Consigne -
Prolongez, s'il vous plaît, l'article ci-dessous sur le design de Toyota Europe à partir de sa dernière phrase.

Texte de page -
Où va le design de Toyota Europe ?

Publié le 28 avril 2006

Par Alexandre Guillet
4 min de lecture
Inauguré en 2000, l'ED², le centre de design Toyota dédié à l'Europe, a depuis livré ses premiers sketchs et modèles. Si la réussite commerciale des véhicules est au rendez-vous, leur style ne suscite guère d'engouement, les équipes semblant buter sur l'équation de l'émotion européenne en...

...général,et latine en particulier…


L'ED² (Toyota Europe Design Development SARL "ED²") joue le rôle de la "grande muette" A l'heure où toutes les marques cherchent à mettre en avant le design comme argument de vente et élément topique, Toyota fait de son centre européen de design une tour d'ivoire. Loin d'officier comme les premiers commerciaux de la marque ou comme d'habiles prestidigitateurs du marketing, les stylistes sont relégués au rang d'anonymes, parfois invités à quelques commentaires laconiques sur leurs bébés. Pourtant, depuis la fermeture de l'Epoc de Zaventem et l'inauguration du site de Sophia-Antipolis en 2000, l'ED² s'est montré prolifique. Avec les Yaris, les nouvelles versions des Corolla, Land Cruiser et Avensis, et la Lexus SC430. Des véhicules plutôt aboutis, si l'on excepte la charge teutonne fortement indigeste de l'Avensis. D'ailleurs, les destinées commerciales de ces modèles démontrent la qualité de ces produits. Cependant, il manque toujours une petite étincelle, celle qui déclenche l'enthousiasme, voire la passion. Pas de véhicule-manifeste, d'acte fondateur permettant d'ancrer une identité stylistique forte de Toyota dans l'esprit des consommateurs européens. Missionné pour percer le secret des goûts européens, l'ED² semble patiner… Ce que reconnaissait implicitement Tokuo Fukuichi, président de l'ED², lors de sa prise de fonction l'an passé, en déclarant cinq ans après l'inauguration du centre : "Nous devons capter la sensibilité européenne, faite de raffinement et de charge émotionnelle". En ajoutant qu'il fallait "trouver la solution en se gardant bien d'imiter les européens ou les américains".

Extraits du corpus -
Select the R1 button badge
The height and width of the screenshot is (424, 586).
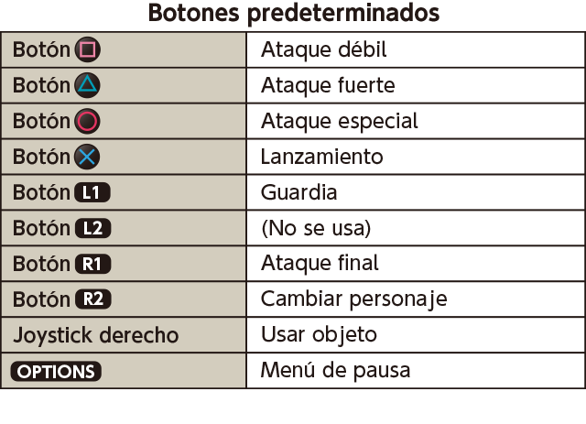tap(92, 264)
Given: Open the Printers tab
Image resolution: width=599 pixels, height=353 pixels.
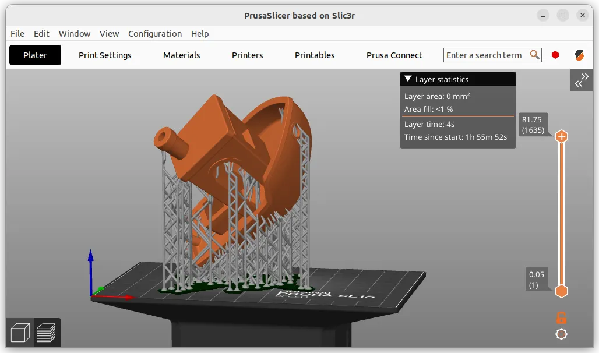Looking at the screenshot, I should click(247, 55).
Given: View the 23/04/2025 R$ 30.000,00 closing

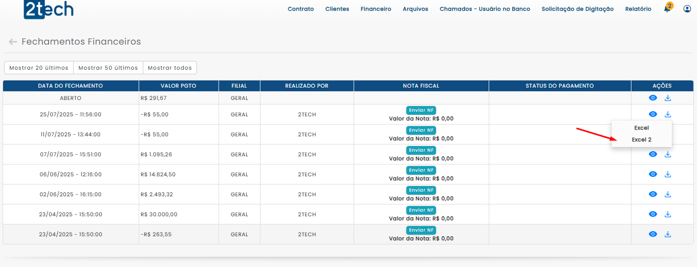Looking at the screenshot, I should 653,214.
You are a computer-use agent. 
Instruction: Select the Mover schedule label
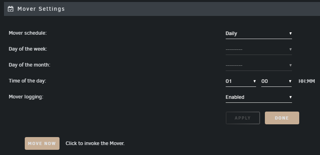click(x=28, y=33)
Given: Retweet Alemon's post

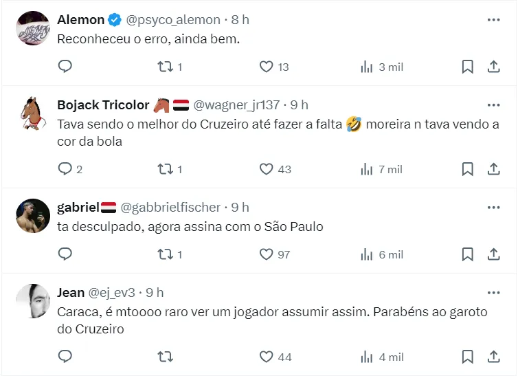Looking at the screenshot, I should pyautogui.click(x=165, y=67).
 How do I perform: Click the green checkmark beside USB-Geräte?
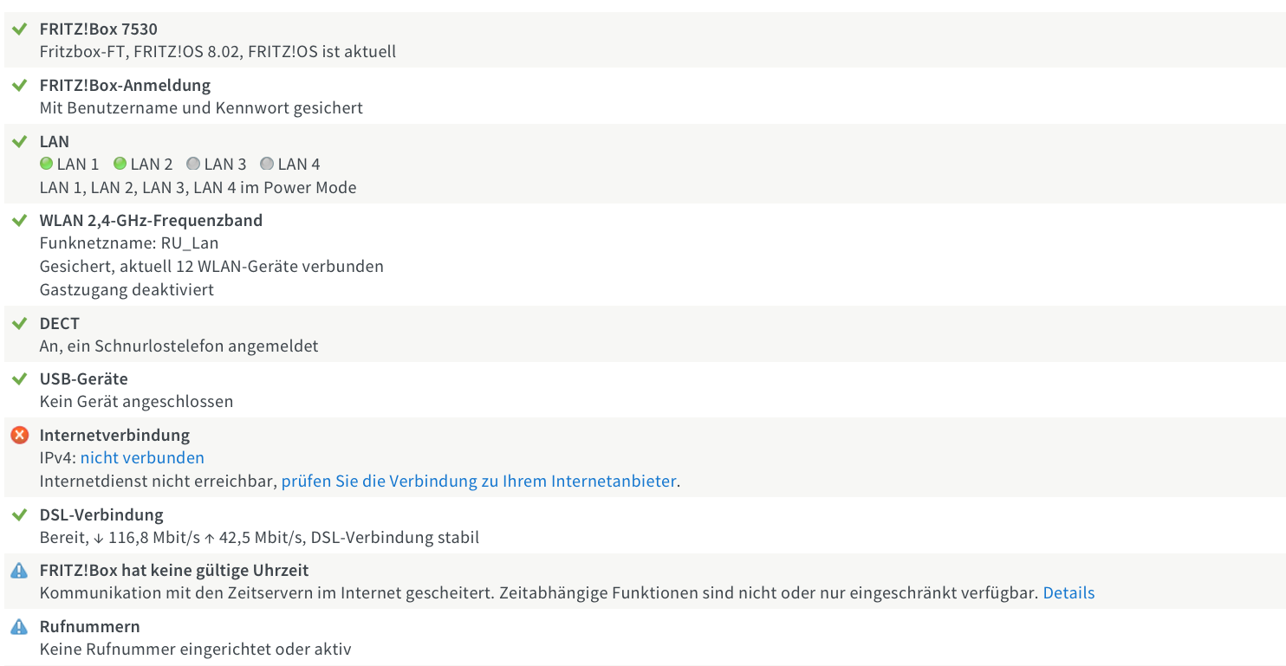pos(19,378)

Résultat -
"Clarté vibrante", la nouvelle vision du design Toyota…

Pour résoudre cette équation, Tokuo Fukuichi a repris à son compte le nouvel ethos du design Toyota. Baptisée "clarté vibrante" (L-Finesse pour Lexus), cette philosophie a priori fort peu européenne comme l'indique la pesanteur de la traduction, revendique néanmoins les vertus de méthode universelle. Elle s'articule autour de quatre axes fondamentaux : les proportions, l'architecture, les lignes de surface, et les touches particulières. Le mot "clarté" évoque la simplicité, l'évidence, la facilité d'interprétation, quand la lexie "vibrante" renvoie à une effervescence avant-gardiste et à la notion d'énergie contenue et maîtrisée. En outre, la ligne directrice "clarté vibrante" vise à exploiter des concepts paradoxaux comme le déséquilibre parfait, pour traduire l'impression de risque maîtrisé, la simplicité symbolique, pour exprimer clairement chaque idée et motif, et la géométrie libre, pour battre en brèche l'idée reçue qui stipule que les surfaces dépouillées ne peuvent pas avoir un puissant impact émotionnel.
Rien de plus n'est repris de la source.